A Kittery author has won a prize from the New York Historical Society for the best American history book for middle readers.

Last week Rodman Philbrick was named winner of the society’s Children’s History Book Prize for “We Own the Sky,” which came out last year and is set in Maine in 1920. A ceremony for the prize, which comes with a $10,000 award, will take place on June 14.

The story focuses on two orphans who are taken in by their aunt, a daredevil circus pilot, as the Ku Klux Klan was spreading white supremacist ideology and anti-immigrant sentiment in the Northeast.

Philbrick has published more than a dozen books for young readers, including “Freak the Mighty,” which was adapted into a movie.
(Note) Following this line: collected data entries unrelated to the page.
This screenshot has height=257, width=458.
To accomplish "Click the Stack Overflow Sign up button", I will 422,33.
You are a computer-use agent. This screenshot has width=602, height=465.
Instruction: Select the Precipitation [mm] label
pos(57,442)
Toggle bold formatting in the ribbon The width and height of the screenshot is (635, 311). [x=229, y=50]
“We’re pleased to present Rodman Philbrick with this year’s Children’s History Book Prize, especially as he’s brought to light a little-known portion of history,” said Dr. Louise Mirrer, president and CEO of the New York Historical Society. “The themes of found family and community created within the context of the book are powerful and an important reminder that we are stronger together, particularly when facing extreme ideologies and hateful rhetoric.”

Philbrick grew up in New England and now divides his time between Maine and Florida. He has been writing novels since he was 16. His other titles include “The Mostly True Adventures of Homer P. Figg,” which was set during the Civil War and was chosen in 2010 as a Newberry Honor Book. In 2020, he received the Katahdin Award from the Maine Library Association, which recognizes an outstanding body of work in children’s literature in Maine.

The award recognizes fiction or nonfiction. Other finalists this year were “The Other Side of the River” by Alda P. Dobbs, “The Lucky Ones” by Linda Williams Jackson, and “The Star That Always Stays” by Anna Rose Johnson.